#### [本文抜粋]
┄┄┄┄┄┄
概要
NVIDIA HPC SDK(以下,HPC SDK)のEarly Access Programに応募したところ,無事承認されたので,試してみました.
現状,HPC SDKのリソースにアクセスしてよいのは,Early Access Programに登録している人だけです.
そのため,ドキュメントをどの程度参照してよいのか判らず,情報がぼかし気になっています.
NVIDIA HPC SDKのEarly Access Request
The NVIDIA HPC SDKのページにRequest Early Accessボタンがあるので,それをクリックしてページを移動し,さらにJoin Nowボタンをクリックし,出てきたフォームに必要事項を記入してHPC SDKのEarly Accessをリクエストします.
どのくらいで承認されるのかは判りませんが,しばらくすると,承認された事が書かれた非常に簡素なメールが来ます.
NVIDIA HPC SDKのダウンロード
Early Access Requestが承認されると,Member areaへ行くことができるようになります.
Member areaでHPC SDKがダウンロードできます.
現状で対応しているアーキテクチャは
- Linux x86_64
- Linux OpenPOWER
- Linux Arm
のみで,Windows向けの提供は,もう少し後になるようです.
インストール方法は,この記事執筆時点(2020年6月9日)ではローカルインストールしか用意されておらず,どのアーキテクチャを選んでも,4 GBほどの圧縮ファイルをダウンロードすることになります.
また,ダウンロードページには,HPC SDKの依存ファイルが書いてあります.
- プロファイラを使う場合はJava Runtime 1.6以降
- CUDA 10.1以降のドライバ
HPC SDKには,CUDA 10.1, 10.2, 11.0が同梱されているので,わざわざCUDAを別途ダウンロードしてインストールする必要はないと思われます.すでにCUDA環境を整えている場合は,インストール時に環境変数を設定することで,CUDAをインストールしないようにできます.
┄┄┄┄┄┄
#### [課題]
上記のHPC SDKに関する本文抜粋のうち、「そのため,ドキュメントをどの」を含む語句で始まり「Access Requestが承認されると,Member areaへ行くことができるようになります.」で終わる部分を、一字も変えずに再掲してください。

#### [提供データ]
┄┄┄┄┄┄
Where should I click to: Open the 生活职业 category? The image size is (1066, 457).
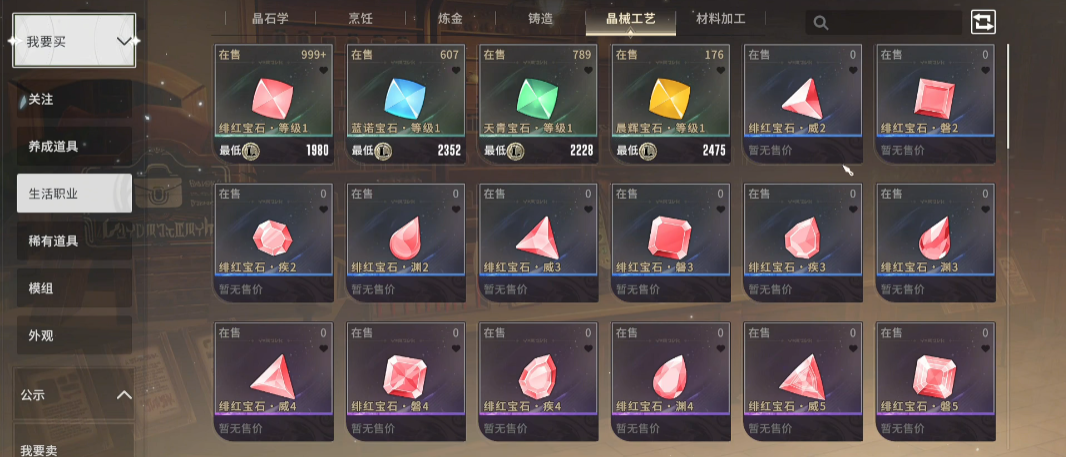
┄┄┄┄┄┄
#### [出力結果]
そのため,ドキュメントをどの程度参照してよいのか判らず,情報がぼかし気になっています.
NVIDIA HPC SDKのEarly Access Request
The NVIDIA HPC SDKのページにRequest Early Accessボタンがあるので,それをクリックしてページを移動し,さらにJoin Nowボタンをクリックし,出てきたフォームに必要事項を記入してHPC SDKのEarly Accessをリクエストします.
どのくらいで承認されるのかは判りませんが,しばらくすると,承認された事が書かれた非常に簡素なメールが来ます.
NVIDIA HPC SDKのダウンロード
Early Access Requestが承認されると,Member areaへ行くことができるようになります.